▶ [WORK INSTRUCTION]
Each entry that appears below should be restated exactly as it is.

▶ [RECORDS FOR PROCESSING]
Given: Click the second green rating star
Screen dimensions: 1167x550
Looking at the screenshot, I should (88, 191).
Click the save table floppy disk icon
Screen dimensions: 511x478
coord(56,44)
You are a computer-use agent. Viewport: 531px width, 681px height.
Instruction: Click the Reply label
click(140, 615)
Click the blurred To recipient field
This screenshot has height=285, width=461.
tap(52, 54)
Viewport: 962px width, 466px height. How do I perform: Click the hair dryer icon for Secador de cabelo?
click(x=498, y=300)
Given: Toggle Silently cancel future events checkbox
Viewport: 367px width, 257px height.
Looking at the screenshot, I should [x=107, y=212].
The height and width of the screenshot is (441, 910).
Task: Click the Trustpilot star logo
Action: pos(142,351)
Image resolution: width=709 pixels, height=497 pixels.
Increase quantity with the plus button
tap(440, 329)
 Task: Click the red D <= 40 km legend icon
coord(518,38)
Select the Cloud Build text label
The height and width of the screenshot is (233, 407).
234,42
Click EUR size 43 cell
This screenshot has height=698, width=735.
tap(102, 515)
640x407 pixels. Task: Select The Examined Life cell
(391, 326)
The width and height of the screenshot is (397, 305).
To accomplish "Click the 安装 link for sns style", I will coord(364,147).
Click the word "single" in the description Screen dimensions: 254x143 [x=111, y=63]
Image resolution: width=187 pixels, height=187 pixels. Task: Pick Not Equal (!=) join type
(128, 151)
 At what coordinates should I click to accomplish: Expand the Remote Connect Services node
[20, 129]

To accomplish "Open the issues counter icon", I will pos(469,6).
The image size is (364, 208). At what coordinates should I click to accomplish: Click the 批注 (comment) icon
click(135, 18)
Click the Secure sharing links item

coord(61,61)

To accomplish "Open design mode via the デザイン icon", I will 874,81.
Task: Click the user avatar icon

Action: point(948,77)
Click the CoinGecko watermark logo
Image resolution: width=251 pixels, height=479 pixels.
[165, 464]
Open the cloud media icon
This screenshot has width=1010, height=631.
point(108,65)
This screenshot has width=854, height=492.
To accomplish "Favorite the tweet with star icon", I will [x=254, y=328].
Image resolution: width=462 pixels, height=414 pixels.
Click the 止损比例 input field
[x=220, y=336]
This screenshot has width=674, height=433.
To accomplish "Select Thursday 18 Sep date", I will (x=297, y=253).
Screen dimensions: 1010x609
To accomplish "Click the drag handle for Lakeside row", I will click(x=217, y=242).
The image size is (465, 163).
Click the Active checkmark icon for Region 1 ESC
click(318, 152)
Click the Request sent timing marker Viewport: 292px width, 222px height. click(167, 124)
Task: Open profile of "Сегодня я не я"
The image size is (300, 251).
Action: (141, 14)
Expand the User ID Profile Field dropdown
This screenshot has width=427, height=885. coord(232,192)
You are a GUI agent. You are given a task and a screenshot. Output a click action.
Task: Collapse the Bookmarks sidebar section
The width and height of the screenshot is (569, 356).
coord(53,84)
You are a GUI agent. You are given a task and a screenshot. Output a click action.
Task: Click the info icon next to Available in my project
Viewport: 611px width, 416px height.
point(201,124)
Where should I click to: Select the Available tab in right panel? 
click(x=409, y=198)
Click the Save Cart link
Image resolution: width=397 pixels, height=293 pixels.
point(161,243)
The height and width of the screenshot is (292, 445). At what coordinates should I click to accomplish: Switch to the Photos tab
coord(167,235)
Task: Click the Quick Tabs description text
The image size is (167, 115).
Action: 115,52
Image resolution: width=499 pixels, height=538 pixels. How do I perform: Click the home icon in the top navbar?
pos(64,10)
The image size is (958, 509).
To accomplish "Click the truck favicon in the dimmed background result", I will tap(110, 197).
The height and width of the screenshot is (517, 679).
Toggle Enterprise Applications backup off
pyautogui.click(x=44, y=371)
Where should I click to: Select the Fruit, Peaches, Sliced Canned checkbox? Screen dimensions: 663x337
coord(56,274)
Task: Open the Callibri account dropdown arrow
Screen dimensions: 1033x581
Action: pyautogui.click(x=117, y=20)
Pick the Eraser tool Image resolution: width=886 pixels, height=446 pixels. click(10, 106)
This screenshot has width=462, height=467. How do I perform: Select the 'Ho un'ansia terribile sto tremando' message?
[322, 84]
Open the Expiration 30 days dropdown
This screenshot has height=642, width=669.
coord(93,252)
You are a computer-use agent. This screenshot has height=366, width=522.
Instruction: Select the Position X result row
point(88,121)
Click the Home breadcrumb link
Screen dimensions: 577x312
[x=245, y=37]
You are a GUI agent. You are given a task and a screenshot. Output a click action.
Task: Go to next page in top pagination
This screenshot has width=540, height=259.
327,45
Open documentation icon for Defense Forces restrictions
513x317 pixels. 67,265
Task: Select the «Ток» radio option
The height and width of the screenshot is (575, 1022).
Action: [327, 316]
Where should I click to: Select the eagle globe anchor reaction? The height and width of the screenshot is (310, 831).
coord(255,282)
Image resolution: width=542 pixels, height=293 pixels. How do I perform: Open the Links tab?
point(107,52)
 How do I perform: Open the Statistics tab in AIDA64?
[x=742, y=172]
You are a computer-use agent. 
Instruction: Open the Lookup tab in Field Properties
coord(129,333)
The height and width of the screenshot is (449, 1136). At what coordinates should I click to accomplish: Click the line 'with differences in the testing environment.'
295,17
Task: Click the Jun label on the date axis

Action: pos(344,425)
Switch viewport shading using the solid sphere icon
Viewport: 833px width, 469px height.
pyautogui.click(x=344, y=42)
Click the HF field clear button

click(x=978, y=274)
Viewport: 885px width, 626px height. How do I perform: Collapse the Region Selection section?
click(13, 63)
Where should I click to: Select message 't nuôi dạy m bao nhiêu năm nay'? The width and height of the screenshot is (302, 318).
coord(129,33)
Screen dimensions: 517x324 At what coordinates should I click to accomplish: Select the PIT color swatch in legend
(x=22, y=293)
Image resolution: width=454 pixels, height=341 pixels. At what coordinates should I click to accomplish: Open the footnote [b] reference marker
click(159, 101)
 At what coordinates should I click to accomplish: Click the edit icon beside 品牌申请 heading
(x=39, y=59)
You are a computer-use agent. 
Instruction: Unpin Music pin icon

▶ [RESULT]
Given: Click the second green rating star
Screen dimensions: 1167x550
Looking at the screenshot, I should (88, 191).
Click the save table floppy disk icon
Screen dimensions: 511x478
coord(56,44)
You are a computer-use agent. Viewport: 531px width, 681px height.
Instruction: Click the Reply label
click(140, 615)
Click the blurred To recipient field
This screenshot has height=285, width=461.
tap(52, 54)
Viewport: 962px width, 466px height. How do I perform: Click the hair dryer icon for Secador de cabelo?
click(x=498, y=300)
Given: Toggle Silently cancel future events checkbox
Viewport: 367px width, 257px height.
Looking at the screenshot, I should [x=107, y=212].
The height and width of the screenshot is (441, 910).
Task: Click the Trustpilot star logo
Action: pos(142,351)
Image resolution: width=709 pixels, height=497 pixels.
Increase quantity with the plus button
tap(440, 329)
 Task: Click the red D <= 40 km legend icon
coord(518,38)
Select the Cloud Build text label
The height and width of the screenshot is (233, 407).
234,42
Click EUR size 43 cell
This screenshot has height=698, width=735.
tap(102, 515)
640x407 pixels. Task: Select The Examined Life cell
(391, 326)
The width and height of the screenshot is (397, 305).
To accomplish "Click the 安装 link for sns style", I will coord(364,147).
Click the word "single" in the description Screen dimensions: 254x143 [x=111, y=63]
Image resolution: width=187 pixels, height=187 pixels. Task: Pick Not Equal (!=) join type
(128, 151)
 At what coordinates should I click to accomplish: Expand the Remote Connect Services node
[20, 129]

To accomplish "Open the issues counter icon", I will pos(469,6).
The image size is (364, 208). At what coordinates should I click to accomplish: Click the 批注 (comment) icon
click(135, 18)
Click the Secure sharing links item

coord(61,61)

To accomplish "Open design mode via the デザイン icon", I will 874,81.
Task: Click the user avatar icon

Action: point(948,77)
Click the CoinGecko watermark logo
Image resolution: width=251 pixels, height=479 pixels.
[165, 464]
Open the cloud media icon
This screenshot has width=1010, height=631.
point(108,65)
This screenshot has width=854, height=492.
To accomplish "Favorite the tweet with star icon", I will [x=254, y=328].
Image resolution: width=462 pixels, height=414 pixels.
Click the 止损比例 input field
[x=220, y=336]
This screenshot has width=674, height=433.
To accomplish "Select Thursday 18 Sep date", I will (x=297, y=253).
Screen dimensions: 1010x609
To accomplish "Click the drag handle for Lakeside row", I will click(x=217, y=242).
The image size is (465, 163).
Click the Active checkmark icon for Region 1 ESC
click(318, 152)
Click the Request sent timing marker Viewport: 292px width, 222px height. click(167, 124)
Task: Open profile of "Сегодня я не я"
The image size is (300, 251).
Action: (141, 14)
Expand the User ID Profile Field dropdown
This screenshot has width=427, height=885. coord(232,192)
You are a GUI agent. You are given a task and a screenshot. Output a click action.
Task: Collapse the Bookmarks sidebar section
The width and height of the screenshot is (569, 356).
coord(53,84)
You are a GUI agent. You are given a task and a screenshot. Output a click action.
Task: Click the info icon next to Available in my project
Viewport: 611px width, 416px height.
point(201,124)
Where should I click to: Select the Available tab in right panel? 
click(x=409, y=198)
Click the Save Cart link
Image resolution: width=397 pixels, height=293 pixels.
point(161,243)
The height and width of the screenshot is (292, 445). At what coordinates should I click to accomplish: Switch to the Photos tab
coord(167,235)
Task: Click the Quick Tabs description text
The image size is (167, 115).
Action: 115,52
Image resolution: width=499 pixels, height=538 pixels. How do I perform: Click the home icon in the top navbar?
pos(64,10)
The image size is (958, 509).
To accomplish "Click the truck favicon in the dimmed background result", I will tap(110, 197).
The height and width of the screenshot is (517, 679).
Toggle Enterprise Applications backup off
pyautogui.click(x=44, y=371)
Where should I click to: Select the Fruit, Peaches, Sliced Canned checkbox? Screen dimensions: 663x337
coord(56,274)
Task: Open the Callibri account dropdown arrow
Screen dimensions: 1033x581
Action: pyautogui.click(x=117, y=20)
Pick the Eraser tool Image resolution: width=886 pixels, height=446 pixels. click(10, 106)
This screenshot has width=462, height=467. How do I perform: Select the 'Ho un'ansia terribile sto tremando' message?
[322, 84]
Open the Expiration 30 days dropdown
This screenshot has height=642, width=669.
coord(93,252)
You are a computer-use agent. This screenshot has height=366, width=522.
Instruction: Select the Position X result row
point(88,121)
Click the Home breadcrumb link
Screen dimensions: 577x312
[x=245, y=37]
You are a GUI agent. You are given a task and a screenshot. Output a click action.
Task: Go to next page in top pagination
This screenshot has width=540, height=259.
327,45
Open documentation icon for Defense Forces restrictions
513x317 pixels. 67,265
Task: Select the «Ток» radio option
The height and width of the screenshot is (575, 1022).
Action: [327, 316]
Where should I click to: Select the eagle globe anchor reaction? The height and width of the screenshot is (310, 831).
coord(255,282)
Image resolution: width=542 pixels, height=293 pixels. How do I perform: Open the Links tab?
point(107,52)
 How do I perform: Open the Statistics tab in AIDA64?
[x=742, y=172]
You are a computer-use agent. 
Instruction: Open the Lookup tab in Field Properties
coord(129,333)
The height and width of the screenshot is (449, 1136). At what coordinates should I click to accomplish: Click the line 'with differences in the testing environment.'
295,17
Task: Click the Jun label on the date axis

Action: pos(344,425)
Switch viewport shading using the solid sphere icon
Viewport: 833px width, 469px height.
pyautogui.click(x=344, y=42)
Click the HF field clear button

click(x=978, y=274)
Viewport: 885px width, 626px height. How do I perform: Collapse the Region Selection section?
click(13, 63)
Where should I click to: Select message 't nuôi dạy m bao nhiêu năm nay'? The width and height of the screenshot is (302, 318).
coord(129,33)
Screen dimensions: 517x324 At what coordinates should I click to accomplish: Select the PIT color swatch in legend
(x=22, y=293)
Image resolution: width=454 pixels, height=341 pixels. At what coordinates should I click to accomplish: Open the footnote [b] reference marker
click(159, 101)
 At what coordinates should I click to accomplish: Click the edit icon beside 品牌申请 heading
(x=39, y=59)
You are a computer-use agent. 
Instruction: Unpin Music pin icon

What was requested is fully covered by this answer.